Ноберт Элиас в своей книге «О процессе цивилизации» [117]высказал прекрасную мысль о том, что ранее национальные различия между европейскими элитами были сглажены, ибо все говорили по-французски, а свои собственные языки держали на полузаконном положении, как варварские диалекты черни и торговцев.
В этом наблюдалось некое международное братство с реликтовым духом элитарного интернационализма.
В последние же три века ситуация изменилась, с подъемом европейской буржуазии укрепились и их национальные языки.
Если хотите, в этом с виду невинном факте кроется в какой-то мере предпосылка возможности фашизма.
Сам Фридрих Великий относился к немецкому языку весьма снисходительно. Он жаловался по-французски на слабое, явно недостаточное развитие немецкой литературы, в своем произведении «De la litterature Allemande» [118]. «Je trouve, – писал он о немецком языке, – une langue a demi-barbar…» – «Я нахожу его полуварварским языком».
А где-то рядом примерно в то же время творили Гёте и Шиллер. Вот уж верно сказано – нет пророка в отечестве своем.
Я не стал, однако ж, искать пророков, а, перебарывая свою врожденную неприязнь к немецкому, стал заниматься с герром Дудеком, и вскоре немецкий перестал резать мне ухо, и стал открывать свои маленькие, но строгие тайны.
Кристиан происходил из семьи с корнями в Восточной Пруссии, в том самом Кенигсберге, название которого в переводе с немецкого означает Королевская гора, а ныне Калининграде, название которого не требует пояснений для русскоязычного читателя… Да-да, в том самом городе, где когда-то проживал Кант.
Детство свое Кристиан провел в Индии, где работали его родители. Можете себе представить, что может получиться из немецкого мальчика, проведшего свои детские годы в окружении индийского самосознания, никогда не устанавливающего четких границ между выдумкой и реальностью? Это свойство индусов многие называют лживостью и изворотливостью, однако это не так. Дело всего лишь в том, что они не ставят – именно не ставят – четких границ между выдумкой и реальностью. Только и всего.
Кристиан в определенной мере приобрел эту исключительную черту индийского характера, которая удобно скрылась под внешней немецкой оболочкой.
В процессе знакомства с Кристианом не только как с носителем немецкого языка, но и как поваром международного класса, оказалось, что его дедушка был никем иным, как первым поваром Рейха, и пошел на дно, не снимая поварской фартук и колпак, вместе с каким-то немецким кораблем.
«И тебя не тошнит есть то, что он готовит?» —спросила меня моя потрепанная временем совесть.
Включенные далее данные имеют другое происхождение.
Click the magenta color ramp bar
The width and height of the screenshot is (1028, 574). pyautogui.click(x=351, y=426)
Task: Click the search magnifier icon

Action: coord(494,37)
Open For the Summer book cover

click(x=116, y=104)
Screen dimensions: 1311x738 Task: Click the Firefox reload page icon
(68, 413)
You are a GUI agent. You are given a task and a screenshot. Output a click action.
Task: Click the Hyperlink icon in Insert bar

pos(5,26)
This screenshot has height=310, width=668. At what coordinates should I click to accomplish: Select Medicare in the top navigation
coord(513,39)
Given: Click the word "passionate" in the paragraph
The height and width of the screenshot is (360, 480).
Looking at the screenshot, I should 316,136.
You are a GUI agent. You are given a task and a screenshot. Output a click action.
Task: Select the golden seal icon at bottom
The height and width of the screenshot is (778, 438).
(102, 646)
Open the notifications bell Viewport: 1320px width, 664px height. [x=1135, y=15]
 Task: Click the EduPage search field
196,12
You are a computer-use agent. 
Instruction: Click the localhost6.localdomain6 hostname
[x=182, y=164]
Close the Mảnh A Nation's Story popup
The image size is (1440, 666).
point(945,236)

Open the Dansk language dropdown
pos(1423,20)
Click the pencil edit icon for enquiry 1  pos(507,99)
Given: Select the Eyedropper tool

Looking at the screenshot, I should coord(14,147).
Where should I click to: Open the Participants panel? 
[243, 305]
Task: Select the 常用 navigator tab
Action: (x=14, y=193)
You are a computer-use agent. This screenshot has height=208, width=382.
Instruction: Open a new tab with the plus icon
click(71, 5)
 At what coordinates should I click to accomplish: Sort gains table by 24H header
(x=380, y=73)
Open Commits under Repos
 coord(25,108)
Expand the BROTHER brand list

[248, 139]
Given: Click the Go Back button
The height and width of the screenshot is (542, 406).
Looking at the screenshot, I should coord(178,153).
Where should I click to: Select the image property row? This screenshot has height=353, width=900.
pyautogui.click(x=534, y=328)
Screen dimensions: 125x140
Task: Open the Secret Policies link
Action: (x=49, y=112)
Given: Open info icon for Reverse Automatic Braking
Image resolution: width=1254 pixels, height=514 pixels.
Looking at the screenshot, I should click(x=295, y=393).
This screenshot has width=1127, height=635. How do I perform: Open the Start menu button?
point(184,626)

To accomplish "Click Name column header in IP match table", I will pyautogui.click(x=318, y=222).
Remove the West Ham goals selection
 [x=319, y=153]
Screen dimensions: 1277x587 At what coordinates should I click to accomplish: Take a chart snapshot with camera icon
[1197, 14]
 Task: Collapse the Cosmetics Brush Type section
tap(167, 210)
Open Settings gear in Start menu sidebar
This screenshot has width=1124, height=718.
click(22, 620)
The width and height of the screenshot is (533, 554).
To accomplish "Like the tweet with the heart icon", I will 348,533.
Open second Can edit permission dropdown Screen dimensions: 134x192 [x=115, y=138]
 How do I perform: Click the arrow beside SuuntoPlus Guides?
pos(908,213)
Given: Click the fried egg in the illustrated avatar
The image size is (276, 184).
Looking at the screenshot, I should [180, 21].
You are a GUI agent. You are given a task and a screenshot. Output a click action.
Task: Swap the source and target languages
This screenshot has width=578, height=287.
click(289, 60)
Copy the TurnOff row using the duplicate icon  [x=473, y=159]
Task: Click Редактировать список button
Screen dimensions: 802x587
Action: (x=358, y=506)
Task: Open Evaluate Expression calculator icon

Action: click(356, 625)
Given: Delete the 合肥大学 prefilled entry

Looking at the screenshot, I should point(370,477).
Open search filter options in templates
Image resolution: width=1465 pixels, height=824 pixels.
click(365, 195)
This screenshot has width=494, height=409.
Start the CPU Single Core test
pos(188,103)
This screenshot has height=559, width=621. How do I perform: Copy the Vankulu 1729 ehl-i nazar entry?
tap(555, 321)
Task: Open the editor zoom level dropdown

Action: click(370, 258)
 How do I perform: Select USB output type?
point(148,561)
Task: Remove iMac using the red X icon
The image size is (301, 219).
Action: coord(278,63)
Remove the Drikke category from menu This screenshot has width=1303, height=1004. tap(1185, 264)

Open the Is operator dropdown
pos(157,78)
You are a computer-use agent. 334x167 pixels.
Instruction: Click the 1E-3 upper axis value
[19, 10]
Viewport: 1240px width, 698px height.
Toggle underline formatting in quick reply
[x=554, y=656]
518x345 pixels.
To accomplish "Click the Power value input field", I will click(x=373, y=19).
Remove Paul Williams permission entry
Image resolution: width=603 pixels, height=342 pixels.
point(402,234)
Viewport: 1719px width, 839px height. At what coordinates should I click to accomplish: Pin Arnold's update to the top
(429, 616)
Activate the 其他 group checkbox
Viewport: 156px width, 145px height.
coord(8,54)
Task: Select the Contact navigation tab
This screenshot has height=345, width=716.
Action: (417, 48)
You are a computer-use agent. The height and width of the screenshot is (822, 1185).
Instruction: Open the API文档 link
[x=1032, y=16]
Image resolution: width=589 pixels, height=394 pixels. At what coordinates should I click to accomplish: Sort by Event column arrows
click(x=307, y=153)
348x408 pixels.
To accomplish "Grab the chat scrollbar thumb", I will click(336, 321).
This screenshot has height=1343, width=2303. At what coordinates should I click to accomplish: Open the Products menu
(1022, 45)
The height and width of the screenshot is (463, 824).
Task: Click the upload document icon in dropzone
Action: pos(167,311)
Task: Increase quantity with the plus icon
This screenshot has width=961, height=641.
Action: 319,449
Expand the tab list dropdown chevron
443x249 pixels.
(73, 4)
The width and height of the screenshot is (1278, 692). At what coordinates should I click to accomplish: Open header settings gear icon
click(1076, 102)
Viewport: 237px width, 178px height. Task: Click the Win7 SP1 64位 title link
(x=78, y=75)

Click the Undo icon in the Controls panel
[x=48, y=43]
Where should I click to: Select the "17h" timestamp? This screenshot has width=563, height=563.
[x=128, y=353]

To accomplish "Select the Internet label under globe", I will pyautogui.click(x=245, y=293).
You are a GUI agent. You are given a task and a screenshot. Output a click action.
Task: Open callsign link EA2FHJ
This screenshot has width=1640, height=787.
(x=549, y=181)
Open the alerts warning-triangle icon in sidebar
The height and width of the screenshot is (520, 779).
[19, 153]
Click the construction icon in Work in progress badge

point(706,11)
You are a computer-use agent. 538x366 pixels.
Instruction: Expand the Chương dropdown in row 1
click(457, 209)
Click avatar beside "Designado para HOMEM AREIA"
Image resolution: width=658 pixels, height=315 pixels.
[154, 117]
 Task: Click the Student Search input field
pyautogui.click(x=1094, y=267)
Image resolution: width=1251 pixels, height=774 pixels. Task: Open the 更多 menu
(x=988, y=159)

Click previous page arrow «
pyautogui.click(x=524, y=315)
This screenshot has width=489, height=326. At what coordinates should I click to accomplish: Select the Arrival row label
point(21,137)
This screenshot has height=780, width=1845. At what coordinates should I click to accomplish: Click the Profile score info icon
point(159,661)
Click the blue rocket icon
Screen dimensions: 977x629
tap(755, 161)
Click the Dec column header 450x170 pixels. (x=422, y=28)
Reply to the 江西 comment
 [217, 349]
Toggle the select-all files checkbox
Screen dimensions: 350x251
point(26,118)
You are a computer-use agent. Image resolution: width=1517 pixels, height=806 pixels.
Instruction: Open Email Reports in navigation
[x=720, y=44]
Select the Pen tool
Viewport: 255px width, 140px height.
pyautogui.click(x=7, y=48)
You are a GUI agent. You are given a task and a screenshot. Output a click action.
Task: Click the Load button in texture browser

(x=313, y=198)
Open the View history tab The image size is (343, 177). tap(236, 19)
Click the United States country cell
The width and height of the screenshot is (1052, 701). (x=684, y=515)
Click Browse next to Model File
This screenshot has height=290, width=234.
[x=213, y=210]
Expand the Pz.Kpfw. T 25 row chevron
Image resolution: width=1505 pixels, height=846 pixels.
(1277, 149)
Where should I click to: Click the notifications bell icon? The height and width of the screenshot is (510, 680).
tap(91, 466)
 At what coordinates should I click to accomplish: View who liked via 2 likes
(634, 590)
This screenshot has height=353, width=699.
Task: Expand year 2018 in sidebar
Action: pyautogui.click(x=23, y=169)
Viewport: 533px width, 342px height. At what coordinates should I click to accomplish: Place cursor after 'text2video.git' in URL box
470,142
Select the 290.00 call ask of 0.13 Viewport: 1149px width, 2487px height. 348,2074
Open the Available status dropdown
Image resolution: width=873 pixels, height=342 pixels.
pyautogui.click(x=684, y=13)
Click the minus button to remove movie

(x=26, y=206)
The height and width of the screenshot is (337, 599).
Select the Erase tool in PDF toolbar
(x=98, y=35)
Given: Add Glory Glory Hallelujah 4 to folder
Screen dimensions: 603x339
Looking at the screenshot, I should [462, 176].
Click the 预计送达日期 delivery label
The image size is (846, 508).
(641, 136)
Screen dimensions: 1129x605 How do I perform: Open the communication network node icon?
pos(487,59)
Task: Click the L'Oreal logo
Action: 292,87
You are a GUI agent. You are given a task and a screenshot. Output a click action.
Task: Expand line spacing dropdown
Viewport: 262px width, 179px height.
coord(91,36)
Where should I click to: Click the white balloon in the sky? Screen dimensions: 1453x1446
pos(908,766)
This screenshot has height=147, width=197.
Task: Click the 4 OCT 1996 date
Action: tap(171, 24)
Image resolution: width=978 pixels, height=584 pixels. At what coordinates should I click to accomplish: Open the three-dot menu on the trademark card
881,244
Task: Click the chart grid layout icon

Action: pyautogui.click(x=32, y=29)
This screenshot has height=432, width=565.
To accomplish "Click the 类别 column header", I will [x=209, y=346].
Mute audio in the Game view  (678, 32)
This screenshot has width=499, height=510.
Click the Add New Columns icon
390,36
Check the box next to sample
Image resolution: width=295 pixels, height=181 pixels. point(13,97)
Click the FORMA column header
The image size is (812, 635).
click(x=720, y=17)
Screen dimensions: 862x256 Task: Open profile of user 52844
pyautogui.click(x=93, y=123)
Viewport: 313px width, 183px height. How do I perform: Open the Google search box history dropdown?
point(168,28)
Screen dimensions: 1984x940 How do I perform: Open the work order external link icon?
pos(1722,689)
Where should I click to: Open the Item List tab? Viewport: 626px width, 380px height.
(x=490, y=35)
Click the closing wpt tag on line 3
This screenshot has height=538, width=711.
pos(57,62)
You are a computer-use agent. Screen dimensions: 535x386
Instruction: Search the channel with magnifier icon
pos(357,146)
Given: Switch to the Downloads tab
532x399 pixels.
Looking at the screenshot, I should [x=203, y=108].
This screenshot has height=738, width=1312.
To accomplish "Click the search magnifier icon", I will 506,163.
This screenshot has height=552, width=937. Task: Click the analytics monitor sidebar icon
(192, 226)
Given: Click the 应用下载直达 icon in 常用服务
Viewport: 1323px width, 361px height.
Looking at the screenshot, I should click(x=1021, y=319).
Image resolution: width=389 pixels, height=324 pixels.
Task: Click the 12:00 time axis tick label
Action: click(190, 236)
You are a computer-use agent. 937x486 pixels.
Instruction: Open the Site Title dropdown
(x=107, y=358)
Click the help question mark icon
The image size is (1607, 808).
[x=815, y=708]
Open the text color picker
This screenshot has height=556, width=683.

«Тошнит, – сознался я, – но готовит он замечательно, так, что пусть отрабатывает грехи своих предков».
Хотя истинной причиной моего приступа чревоугодия, который, надо сказать, скоро прошел, было то, что Кристиан, как я уже упоминал, открыл магазин в стиле «домашняя кухня», и я стал его единственным клиентом. Дождавшись, когда у Кристиана появились другие покупатели, я его покинул, ибо всякая еда рано или поздно приедается. Но своими действиями я как бы доказал себе, что более не испытываю расовой неприязни к народу своих палачей.
Неприязнь к немцам у евреев – не просто рудиментарный артефакт. Увы, в корне они не поменяли своих убеждений и наклонностей, являясь ассами практического мышления, коее, наталкиваясь на парадоксальное еврейское мышление, просто выходит из себя от ярости.
– Wir sind unterschiedlich! – «Мы – разные», – приводит Кристиан пример употребления слова «unterschiedlich». Меня это почему-то обижает, и я слышу в этом отголоски тех самых пресловутых открытий середины двадцатого века, которыми немцы в особой форме поделились с остальным миром…
Бог с тобой, пусть unterschiedlich [119]. Пусть. Но проигнорировать немецкую часть культуры этого мира я не могу.
Глава пятьдесят седьмая
Как я практически стал китайцем
Китайский язык всегда символизировал собой верх сложного и непонятного. Фраза «для меня это китайская грамота» сами знаете, что означает. Так что я, конечно же, не мог пройти мимо такой заманчивой головоломки. Я всегда утверждал: то, что выдумал один человек, в принципе может понять другой. Кроме того, мне доставляет немалое удовольствие наблюдать, как нечто, неизвестное ранее, чужое и, казалось бы, непостижимое, постепенно становится родным и привычным. Сначала это случилось с буквами иврита, теперь это происходит с китайскими иероглифами.
К китайскому языку меня привлекали прежде всего именно иероглифы – знаки, каждый из которых обозначает отдельную лексическую единицу (морфему, слово). Иероглифическое письмо является одним из древнейших видов письма, непосредственным развитием пиктографического (рисуночного) письма.